Frente a ella presidía sobre el altar la representación de un Dios crucificado y familiar, con un cuerpo, como el suyo, por cuyo rostro descendía pintura escarlata, como en una exaltación de la carne; un Dios escandalosamente encarnado, tan real como la cicatriz de su amado, con un rostro cuyas líneas poder amar.

Esta intuición que mueve al personaje de la novela —que la carne, pese a ella, «es soporte de la salvación»— tiene mucho que ver con una tarea de la que habla Josef Pieper en su Teoría de la Fiesta: la de aceptar plenamente la realidad, como un todo. Una aceptación que no es un mero «esto es lo que hay», sino un «asentimiento universal», una aprobación de la realidad.

Hubiera sido muy sorprendente si el otro día, por ejemplo, cuando celebraba mi cumpleaños con amigos, uno de ellos se hubiera acercado a mí para, a la par que felicitarme, decirme «oye, pues la verdad es que es una desgracia que existas», o «es irrelevante que celebremos tu nacimiento un año más».

Este asentimiento es lo que Pieper reconoce como fundamento de la fiesta: que «todo lo que existe es bueno, y es bueno que exista». En este sentido, el mandato de la alegría en el tiempo pascual (laetare) no es más que la consecuencia de la consideración de su motivo, es decir, la Resurrección. Del mismo modo en que celebramos nuestro nacimiento porque existimos y esto es un bien, y para ello convocamos a nuestra gente para celebrar, para alegrarnos juntos, así también celebramos la Pascua porque Cristo ha resucitado y, por tanto, dice Pieper, «comienza algo mediante lo cual la vida del hombre experimenta hoy y para siempre esa elevación inconcebible, denominada, en el lenguaje teológico, “gracia” y “vida nueva”».

Si esto no fuera cierto, no habría un motivo por el que celebrar, ni la Pascua sería una fiesta, porque a la postre es como celebrar el nacimiento de alguien que no ha nacido, o peor, celebrar el nacimiento de alguien cuya vida —¡toda la vida, con su carne!— consideramos que no merece la pena. De ahí la dificultad de las fiestas que inauguran los revolucionarios, que suelen desprender una especie de hedor de odio a la realidad.

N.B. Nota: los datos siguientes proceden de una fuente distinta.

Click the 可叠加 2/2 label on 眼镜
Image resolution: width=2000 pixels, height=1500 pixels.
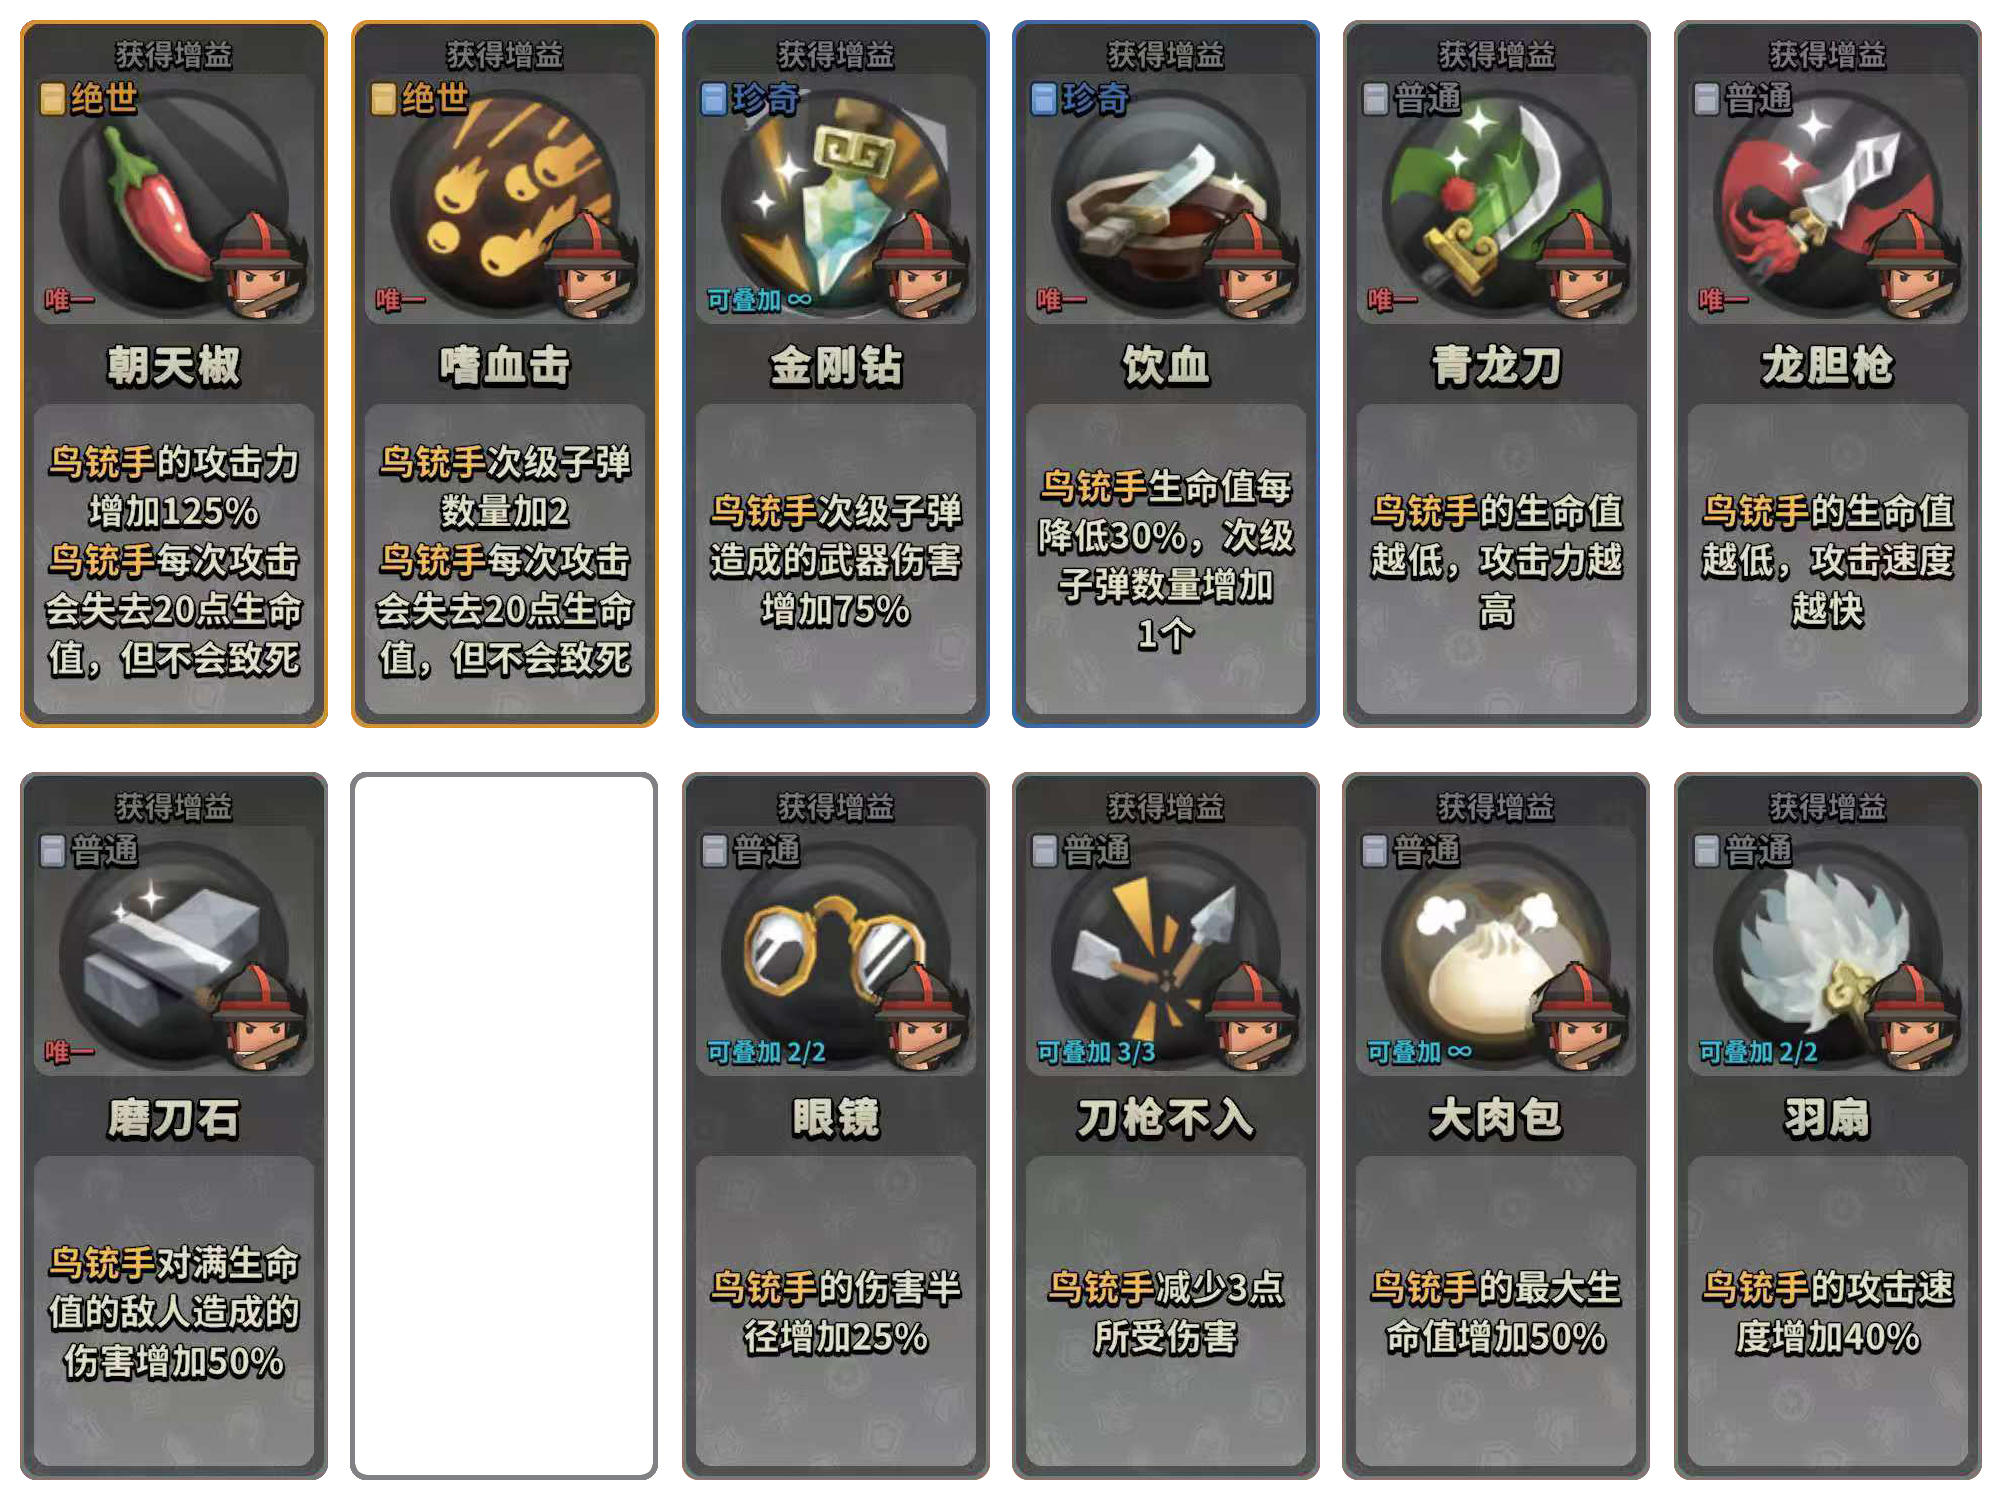point(766,1051)
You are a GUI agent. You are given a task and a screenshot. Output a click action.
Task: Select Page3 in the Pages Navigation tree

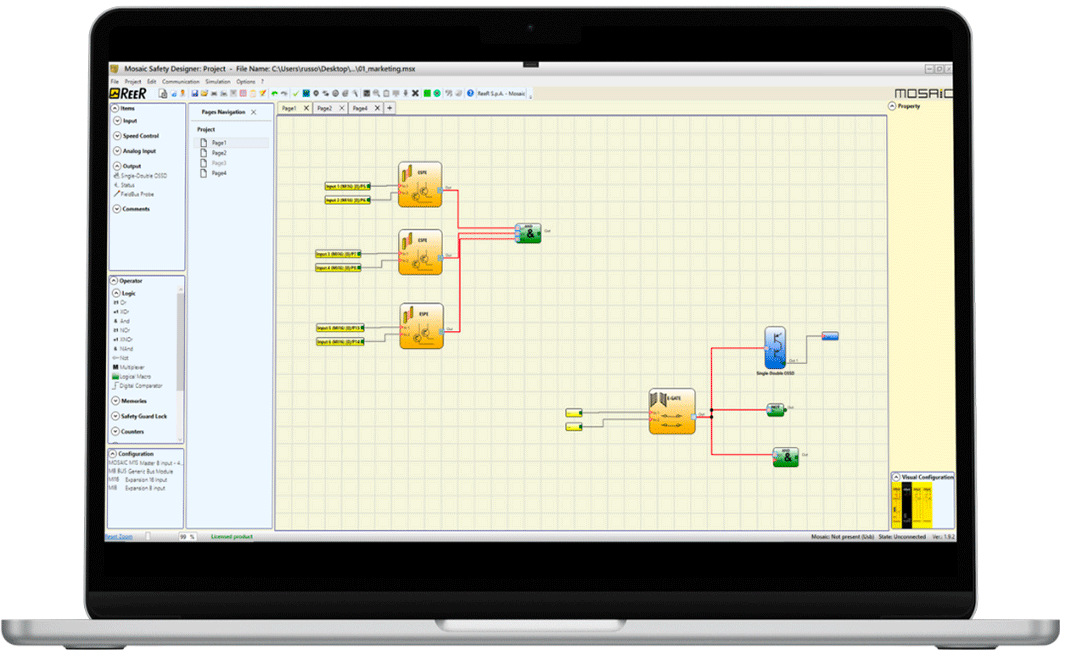click(219, 163)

Al día siguiente de cumplir los setenta, Jünger escribe en su diario: «Poco a poco va aclarándose la vista; también a vivir hay que aprender». Justo a la vuelta de la página, narra un paseo con su mujer hasta las ruinas de un castillo a unos cinco kilómetros de su casa, en Wilflingen. Contemplando los bosques en derredor y escuchando las observaciones arqueológicas de su mujer, reconoce: «Allí he vuelto a tener motivos de alegrarme de Taurita». Aprender a vivir es también aprender a alegrarse, que no es más que volver a tener motivos, lo que requiere aclarar la vista para reconocer una bondad esencial.